Source text
————————

Files
docling-serve/docs/pre-loading-models.md
2025-07-15 14:17:35 +02:00

3.3 KiB

Pre-loading models for docling

This document provides examples for pre-loading docling models to a persistent volume and re-using it for docling-serve deployments.

  1. We need to create a persistent volume that will store models weights:

    apiVersion: v1
    kind: PersistentVolumeClaim
    metadata:
      name: docling-model-cache-pvc
    spec:
      accessModes:
        - ReadWriteOnce
      volumeMode: Filesystem
      resources:
        requests:
          storage: 10Gi
    

    If you don't want to use default storage class, set your custom storage class with following:

    spec:
      ...
      storageClassName: <Storage Class Name>
    

    Manifest example: docling-model-cache-pvc.yaml

  2. In order to load model weights, we can use docling-toolkit to download them, as this is a one time operation we can use kubernetes job for this:

    apiVersion: batch/v1
    kind: Job
    metadata:
      name: docling-model-cache-load
    spec:
      selector: {}
      template:
        metadata:
          name: docling-model-load
        spec:
          containers:
            - name: loader
              image: ghcr.io/docling-project/docling-serve-cpu:main
              command:
                - docling-tools
                - models
                - download
                - '--output-dir=/modelcache'
                - 'layout'
                - 'tableformer'
                - 'code_formula'
                - 'picture_classifier'
                - 'smolvlm'
                - 'granite_vision'
                - 'easyocr'
              volumeMounts:
                - name: docling-model-cache
                  mountPath: /modelcache
          volumes:
            - name: docling-model-cache
              persistentVolumeClaim:
                claimName: docling-model-cache-pvc
          restartPolicy: Never
    

    The job will mount previously created persistent volume and execute command similar to how we would load models locally: docling-tools models download --output-dir <MOUNT-PATH> [LIST_OF_MODELS]

    In manifest, we specify desired models individually, or we can use --all parameter to download all models.

————————

[Click-target data]
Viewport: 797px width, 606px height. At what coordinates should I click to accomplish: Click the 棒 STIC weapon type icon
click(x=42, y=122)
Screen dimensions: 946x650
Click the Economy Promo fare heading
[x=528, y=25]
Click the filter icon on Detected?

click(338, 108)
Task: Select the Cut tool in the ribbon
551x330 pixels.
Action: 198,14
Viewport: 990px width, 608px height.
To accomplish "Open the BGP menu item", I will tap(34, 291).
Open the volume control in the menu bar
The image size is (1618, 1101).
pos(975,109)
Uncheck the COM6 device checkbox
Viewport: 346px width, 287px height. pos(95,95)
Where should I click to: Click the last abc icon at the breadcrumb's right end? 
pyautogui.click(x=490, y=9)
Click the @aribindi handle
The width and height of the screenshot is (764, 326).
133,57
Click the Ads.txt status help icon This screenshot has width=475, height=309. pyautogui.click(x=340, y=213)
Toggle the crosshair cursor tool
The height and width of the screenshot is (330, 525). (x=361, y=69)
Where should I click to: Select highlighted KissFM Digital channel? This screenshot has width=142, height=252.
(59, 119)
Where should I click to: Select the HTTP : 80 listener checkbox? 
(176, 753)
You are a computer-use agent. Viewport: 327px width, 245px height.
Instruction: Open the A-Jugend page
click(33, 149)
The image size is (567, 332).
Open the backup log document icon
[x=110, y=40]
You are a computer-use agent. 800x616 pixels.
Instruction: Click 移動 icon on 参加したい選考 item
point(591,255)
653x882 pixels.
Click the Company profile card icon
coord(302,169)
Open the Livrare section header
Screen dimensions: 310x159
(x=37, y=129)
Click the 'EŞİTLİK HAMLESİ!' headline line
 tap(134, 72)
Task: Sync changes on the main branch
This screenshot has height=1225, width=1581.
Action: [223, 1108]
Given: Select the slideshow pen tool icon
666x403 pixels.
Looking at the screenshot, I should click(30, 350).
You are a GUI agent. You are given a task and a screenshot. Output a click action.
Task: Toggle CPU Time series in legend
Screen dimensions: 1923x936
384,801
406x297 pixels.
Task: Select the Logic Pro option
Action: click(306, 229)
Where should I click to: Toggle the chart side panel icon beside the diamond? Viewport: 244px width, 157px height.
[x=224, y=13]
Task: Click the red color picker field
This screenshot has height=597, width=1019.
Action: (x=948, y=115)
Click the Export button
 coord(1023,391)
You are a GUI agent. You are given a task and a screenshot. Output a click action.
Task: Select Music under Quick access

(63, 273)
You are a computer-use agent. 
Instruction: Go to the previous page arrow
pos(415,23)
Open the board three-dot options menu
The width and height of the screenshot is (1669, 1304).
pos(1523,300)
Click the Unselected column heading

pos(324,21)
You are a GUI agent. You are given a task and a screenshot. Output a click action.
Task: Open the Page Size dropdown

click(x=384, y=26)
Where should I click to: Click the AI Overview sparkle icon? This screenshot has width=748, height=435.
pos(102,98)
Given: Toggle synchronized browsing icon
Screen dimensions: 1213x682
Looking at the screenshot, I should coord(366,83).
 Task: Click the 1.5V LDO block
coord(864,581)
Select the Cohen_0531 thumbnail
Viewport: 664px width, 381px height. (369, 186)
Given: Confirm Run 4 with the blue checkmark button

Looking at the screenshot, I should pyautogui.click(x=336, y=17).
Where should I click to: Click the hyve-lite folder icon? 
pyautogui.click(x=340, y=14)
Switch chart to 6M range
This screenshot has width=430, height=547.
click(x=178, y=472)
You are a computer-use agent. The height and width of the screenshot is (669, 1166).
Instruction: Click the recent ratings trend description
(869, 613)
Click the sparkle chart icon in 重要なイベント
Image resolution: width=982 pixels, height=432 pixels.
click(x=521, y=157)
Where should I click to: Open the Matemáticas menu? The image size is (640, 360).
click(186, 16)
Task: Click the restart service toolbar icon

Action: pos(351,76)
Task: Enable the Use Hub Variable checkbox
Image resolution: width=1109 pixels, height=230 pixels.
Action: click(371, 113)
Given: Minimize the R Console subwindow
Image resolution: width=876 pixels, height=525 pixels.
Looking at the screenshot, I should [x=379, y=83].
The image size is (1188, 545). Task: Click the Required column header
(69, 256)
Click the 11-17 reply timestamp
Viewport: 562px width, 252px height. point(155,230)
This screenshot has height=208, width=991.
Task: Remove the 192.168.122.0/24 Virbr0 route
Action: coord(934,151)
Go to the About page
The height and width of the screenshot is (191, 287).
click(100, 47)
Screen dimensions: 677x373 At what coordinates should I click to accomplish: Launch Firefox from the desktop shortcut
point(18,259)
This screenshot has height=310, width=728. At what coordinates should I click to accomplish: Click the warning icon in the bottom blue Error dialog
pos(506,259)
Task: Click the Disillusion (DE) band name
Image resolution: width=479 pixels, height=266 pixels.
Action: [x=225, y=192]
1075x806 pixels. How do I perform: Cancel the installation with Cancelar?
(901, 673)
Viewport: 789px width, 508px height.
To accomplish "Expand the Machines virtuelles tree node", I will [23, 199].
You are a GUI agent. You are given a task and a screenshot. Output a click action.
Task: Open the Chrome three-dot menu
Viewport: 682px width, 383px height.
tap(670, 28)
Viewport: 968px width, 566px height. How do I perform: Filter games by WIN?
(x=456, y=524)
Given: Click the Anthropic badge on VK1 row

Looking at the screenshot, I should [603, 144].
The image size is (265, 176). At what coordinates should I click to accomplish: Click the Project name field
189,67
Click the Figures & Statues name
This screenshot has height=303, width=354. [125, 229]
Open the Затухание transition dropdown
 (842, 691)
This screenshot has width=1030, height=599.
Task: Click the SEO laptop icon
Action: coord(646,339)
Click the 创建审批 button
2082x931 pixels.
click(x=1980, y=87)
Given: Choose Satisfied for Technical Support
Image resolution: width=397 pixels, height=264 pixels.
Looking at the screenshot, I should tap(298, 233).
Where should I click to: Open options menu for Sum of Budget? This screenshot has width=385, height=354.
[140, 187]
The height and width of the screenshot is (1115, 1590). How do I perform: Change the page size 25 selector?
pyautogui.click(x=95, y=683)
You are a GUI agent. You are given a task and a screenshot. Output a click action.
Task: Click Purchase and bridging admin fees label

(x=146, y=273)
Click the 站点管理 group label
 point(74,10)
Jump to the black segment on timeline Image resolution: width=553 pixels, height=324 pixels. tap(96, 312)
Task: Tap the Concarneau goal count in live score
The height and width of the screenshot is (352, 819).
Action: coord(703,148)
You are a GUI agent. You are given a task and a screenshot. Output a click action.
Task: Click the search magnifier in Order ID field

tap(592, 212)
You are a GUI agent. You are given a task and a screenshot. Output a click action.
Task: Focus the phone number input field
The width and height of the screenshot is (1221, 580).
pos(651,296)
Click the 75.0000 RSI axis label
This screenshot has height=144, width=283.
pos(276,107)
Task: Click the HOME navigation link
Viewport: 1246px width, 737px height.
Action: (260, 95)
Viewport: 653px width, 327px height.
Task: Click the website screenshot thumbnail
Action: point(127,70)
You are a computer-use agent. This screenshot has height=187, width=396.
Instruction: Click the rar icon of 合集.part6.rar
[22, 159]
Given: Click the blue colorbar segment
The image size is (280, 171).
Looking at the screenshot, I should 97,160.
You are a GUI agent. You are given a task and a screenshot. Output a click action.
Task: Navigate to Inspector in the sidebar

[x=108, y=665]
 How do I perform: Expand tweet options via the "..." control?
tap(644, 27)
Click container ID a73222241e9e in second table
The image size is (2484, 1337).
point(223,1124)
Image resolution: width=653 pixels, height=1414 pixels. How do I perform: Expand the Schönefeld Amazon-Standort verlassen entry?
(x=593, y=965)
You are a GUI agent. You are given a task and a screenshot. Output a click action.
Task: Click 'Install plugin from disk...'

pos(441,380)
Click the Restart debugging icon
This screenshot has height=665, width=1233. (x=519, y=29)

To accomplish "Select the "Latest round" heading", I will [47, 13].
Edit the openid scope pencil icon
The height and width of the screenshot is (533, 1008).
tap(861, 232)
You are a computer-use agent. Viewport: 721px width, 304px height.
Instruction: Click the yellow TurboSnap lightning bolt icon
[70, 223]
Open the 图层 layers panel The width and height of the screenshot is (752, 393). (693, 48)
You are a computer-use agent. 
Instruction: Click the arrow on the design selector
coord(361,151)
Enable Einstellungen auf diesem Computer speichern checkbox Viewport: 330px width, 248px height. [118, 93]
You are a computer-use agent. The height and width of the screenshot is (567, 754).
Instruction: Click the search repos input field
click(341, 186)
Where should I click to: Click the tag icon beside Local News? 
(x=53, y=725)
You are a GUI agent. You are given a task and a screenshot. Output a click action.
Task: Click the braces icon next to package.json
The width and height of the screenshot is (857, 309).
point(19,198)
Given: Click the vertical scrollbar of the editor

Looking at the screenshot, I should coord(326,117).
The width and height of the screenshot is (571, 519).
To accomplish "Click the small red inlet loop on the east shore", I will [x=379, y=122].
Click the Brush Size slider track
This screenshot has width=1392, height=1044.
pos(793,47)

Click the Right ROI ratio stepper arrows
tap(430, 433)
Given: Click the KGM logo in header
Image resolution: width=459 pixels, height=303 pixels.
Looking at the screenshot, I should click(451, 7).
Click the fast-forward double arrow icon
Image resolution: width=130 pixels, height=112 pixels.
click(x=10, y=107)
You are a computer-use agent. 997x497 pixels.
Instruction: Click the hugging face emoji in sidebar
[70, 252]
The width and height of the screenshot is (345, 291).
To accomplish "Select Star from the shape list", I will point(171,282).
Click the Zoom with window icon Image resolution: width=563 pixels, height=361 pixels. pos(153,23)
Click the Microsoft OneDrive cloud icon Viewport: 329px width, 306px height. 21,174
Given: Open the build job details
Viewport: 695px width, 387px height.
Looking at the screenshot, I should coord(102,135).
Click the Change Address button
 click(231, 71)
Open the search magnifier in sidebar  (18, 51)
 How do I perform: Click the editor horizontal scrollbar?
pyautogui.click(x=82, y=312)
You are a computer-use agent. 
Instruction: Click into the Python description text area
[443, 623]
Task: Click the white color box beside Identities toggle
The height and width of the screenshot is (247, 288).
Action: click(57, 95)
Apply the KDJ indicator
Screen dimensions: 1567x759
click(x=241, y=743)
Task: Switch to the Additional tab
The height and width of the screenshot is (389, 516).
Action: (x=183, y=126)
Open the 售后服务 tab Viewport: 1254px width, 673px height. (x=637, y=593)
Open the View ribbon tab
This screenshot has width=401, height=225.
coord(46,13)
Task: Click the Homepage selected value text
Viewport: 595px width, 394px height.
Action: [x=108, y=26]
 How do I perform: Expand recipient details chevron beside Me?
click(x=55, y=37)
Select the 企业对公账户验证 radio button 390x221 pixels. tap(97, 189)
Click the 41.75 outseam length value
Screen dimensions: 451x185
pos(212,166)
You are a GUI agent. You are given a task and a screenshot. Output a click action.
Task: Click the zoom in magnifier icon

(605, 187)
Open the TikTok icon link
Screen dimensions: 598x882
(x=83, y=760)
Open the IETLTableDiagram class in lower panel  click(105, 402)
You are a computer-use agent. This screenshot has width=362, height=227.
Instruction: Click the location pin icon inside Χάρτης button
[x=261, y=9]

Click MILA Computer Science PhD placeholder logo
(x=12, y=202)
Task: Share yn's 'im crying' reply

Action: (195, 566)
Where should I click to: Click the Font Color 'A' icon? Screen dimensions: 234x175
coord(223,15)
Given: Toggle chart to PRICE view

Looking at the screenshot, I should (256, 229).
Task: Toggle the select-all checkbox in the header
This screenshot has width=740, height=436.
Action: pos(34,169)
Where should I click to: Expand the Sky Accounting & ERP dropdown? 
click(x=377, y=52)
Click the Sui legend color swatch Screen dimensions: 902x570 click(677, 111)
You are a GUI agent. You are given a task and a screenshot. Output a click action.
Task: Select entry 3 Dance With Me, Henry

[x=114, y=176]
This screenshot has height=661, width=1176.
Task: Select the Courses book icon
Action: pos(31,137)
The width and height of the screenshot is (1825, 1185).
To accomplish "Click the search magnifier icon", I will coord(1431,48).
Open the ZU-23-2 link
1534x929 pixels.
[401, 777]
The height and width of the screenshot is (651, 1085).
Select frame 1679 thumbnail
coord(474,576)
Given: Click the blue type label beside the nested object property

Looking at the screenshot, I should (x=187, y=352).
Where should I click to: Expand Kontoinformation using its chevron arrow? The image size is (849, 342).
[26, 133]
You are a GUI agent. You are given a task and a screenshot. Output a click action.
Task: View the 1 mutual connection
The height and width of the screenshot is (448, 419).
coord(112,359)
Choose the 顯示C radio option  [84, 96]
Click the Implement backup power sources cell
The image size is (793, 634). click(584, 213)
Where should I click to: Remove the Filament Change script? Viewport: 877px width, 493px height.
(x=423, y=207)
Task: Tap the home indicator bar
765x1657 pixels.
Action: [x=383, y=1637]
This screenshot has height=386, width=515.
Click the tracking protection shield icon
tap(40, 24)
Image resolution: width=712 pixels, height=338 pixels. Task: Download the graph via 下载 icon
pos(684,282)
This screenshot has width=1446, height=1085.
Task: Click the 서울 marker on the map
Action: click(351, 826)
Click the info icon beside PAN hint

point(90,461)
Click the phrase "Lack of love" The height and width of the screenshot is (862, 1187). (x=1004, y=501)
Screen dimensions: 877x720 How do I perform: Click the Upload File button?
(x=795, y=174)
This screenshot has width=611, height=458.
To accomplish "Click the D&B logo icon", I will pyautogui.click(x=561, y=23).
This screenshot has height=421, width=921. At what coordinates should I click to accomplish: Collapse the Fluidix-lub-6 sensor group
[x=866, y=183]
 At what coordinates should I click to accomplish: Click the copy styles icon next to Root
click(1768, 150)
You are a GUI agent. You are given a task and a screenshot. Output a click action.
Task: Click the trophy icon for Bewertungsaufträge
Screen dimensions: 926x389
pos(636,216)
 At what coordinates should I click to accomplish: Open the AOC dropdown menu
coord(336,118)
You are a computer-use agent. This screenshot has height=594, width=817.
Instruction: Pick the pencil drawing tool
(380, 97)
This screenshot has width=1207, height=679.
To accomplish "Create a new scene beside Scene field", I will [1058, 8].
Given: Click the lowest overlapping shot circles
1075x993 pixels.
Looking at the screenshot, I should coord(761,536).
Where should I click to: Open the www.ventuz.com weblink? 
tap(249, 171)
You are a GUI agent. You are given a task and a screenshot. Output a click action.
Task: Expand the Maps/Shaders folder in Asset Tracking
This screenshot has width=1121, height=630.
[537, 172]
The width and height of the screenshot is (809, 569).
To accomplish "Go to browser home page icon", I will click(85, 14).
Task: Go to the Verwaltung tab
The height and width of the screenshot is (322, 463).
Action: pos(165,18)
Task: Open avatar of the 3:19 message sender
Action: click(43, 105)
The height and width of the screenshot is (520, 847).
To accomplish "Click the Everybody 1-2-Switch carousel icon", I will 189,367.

————————

Directions
- 1) Reproduce the pre-loading guide, everything from "Pre-loading models for" down to "for docling-serve deployments.", and swap "persistent volume" for "shared volume" wherever it appears.
- 2) Decide whether each statement agrees with the pre-loading guide, answering yes or no and quoting the words that settle it. (a) The volume claim requests 20Gi of storage. (b) The job's restart policy is set to Never. (c) The --all parameter can be used to download all models.
- 3) Answer these from the pre-loading guide:
(a) Which image does the loader container use?
(b) Which access mode does the volume claim specify?
(c) At what path is the model cache mounted in the container?

Solutions per task
- 1)
Pre-loading models for docling

This document provides examples for pre-loading docling models to a shared volume and re-using it for docling-serve deployments.

- 2)
(a) No: "storage: 10Gi"
(b) Yes: "restartPolicy: Never"
(c) Yes: "we can use --all parameter to download all models"

- 3)
(a) ghcr.io/docling-project/docling-serve-cpu:main
(b) ReadWriteOnce
(c) /modelcache